When you run a cell, the Astro Cloud IDE sends a request to an isolated worker in the Astronomer-managed control plane. The worker executes your cell and returns the results to the Cloud IDE. Executing cells in the Cloud IDE is offered free of charge. For more information on execution, see Execution.

Create explicit dependencies for a Python cell

In a Python cell, click Dependencies and select a cell to make it an explicit upstream dependency of your Python cell. When you run your entire pipeline, the Python cell cannot begin running until the selected upstream cell finishes running.

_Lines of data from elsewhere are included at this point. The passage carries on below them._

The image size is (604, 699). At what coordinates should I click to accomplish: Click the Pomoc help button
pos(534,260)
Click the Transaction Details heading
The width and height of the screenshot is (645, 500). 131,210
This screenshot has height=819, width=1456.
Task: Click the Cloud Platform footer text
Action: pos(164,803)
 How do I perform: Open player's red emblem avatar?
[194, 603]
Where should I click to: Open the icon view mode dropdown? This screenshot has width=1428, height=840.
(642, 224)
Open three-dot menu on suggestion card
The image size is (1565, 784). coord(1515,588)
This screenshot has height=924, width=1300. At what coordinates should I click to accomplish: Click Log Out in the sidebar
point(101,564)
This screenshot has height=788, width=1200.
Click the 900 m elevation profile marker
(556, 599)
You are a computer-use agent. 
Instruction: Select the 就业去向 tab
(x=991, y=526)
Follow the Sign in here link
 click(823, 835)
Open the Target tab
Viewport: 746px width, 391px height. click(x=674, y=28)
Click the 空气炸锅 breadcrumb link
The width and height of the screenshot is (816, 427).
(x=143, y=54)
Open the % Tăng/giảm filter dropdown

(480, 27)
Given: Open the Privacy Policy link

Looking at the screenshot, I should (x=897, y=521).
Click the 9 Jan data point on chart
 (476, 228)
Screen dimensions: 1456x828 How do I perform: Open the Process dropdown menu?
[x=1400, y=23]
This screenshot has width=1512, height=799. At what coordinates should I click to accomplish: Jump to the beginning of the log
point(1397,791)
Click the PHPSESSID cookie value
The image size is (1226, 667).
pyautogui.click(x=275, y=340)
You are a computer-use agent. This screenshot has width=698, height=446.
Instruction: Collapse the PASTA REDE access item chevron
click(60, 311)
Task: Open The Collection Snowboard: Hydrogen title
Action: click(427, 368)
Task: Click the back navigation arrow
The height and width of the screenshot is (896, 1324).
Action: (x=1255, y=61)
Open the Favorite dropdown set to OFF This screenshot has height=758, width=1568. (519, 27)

To make a Python cell an upstream dependency for another cell, click Dependencies for the other cell and select the name of your Python cell.

Create data dependencies for a Python cell

You can use the output of other cells in your project within a Python function. You define these dependencies in Python, and the Cloud IDE automatically renders the dependencies in your project code and in the Pipeline view of your project.

Pass a value from one Python cell to another Python cell

Use the value of a Python cell's return statement in another Python cell by calling the name of the Python cell containing the return statement. Doing this automatically creates a dependency between the cells.

For example, consider two Python cells. One cell is named hello_world and includes the following code:

return "Hello, world!"

Another cell is named data_dependency and includes the following code:

my_string = hello_world
return my_string

The Pipeline view in the Cloud IDE shows the newly created dependency between these two cells.

New dependency graph

Pass a value from a SQL cell to a Python cell

Use the results of a SQL cell in your Python cell by calling the name of the SQL cell. The SQL cell must contain a SELECT statement.

The table created by the SELECT statement is automatically converted to pandas DataFrame and passed to the Python cell.

The following Python cell is dependent on a SQL cell named my_sql_cell.

df = my_sql_cell # my_sql_cell is a SQL cell which gets converted to a pandas DataFrame by default
df['col_a'] = df['col_a'] + 1
return df

View complete code for Python cells

To view your Python cell within the context of an Airflow DAG, click Code. The Airflow DAG includes your Python function as well as all of the code required to run it on Airflow.

All Python cells execute Python using aql.dataframe, which is a function available in the Astro SDK. See Astro SDK documentation.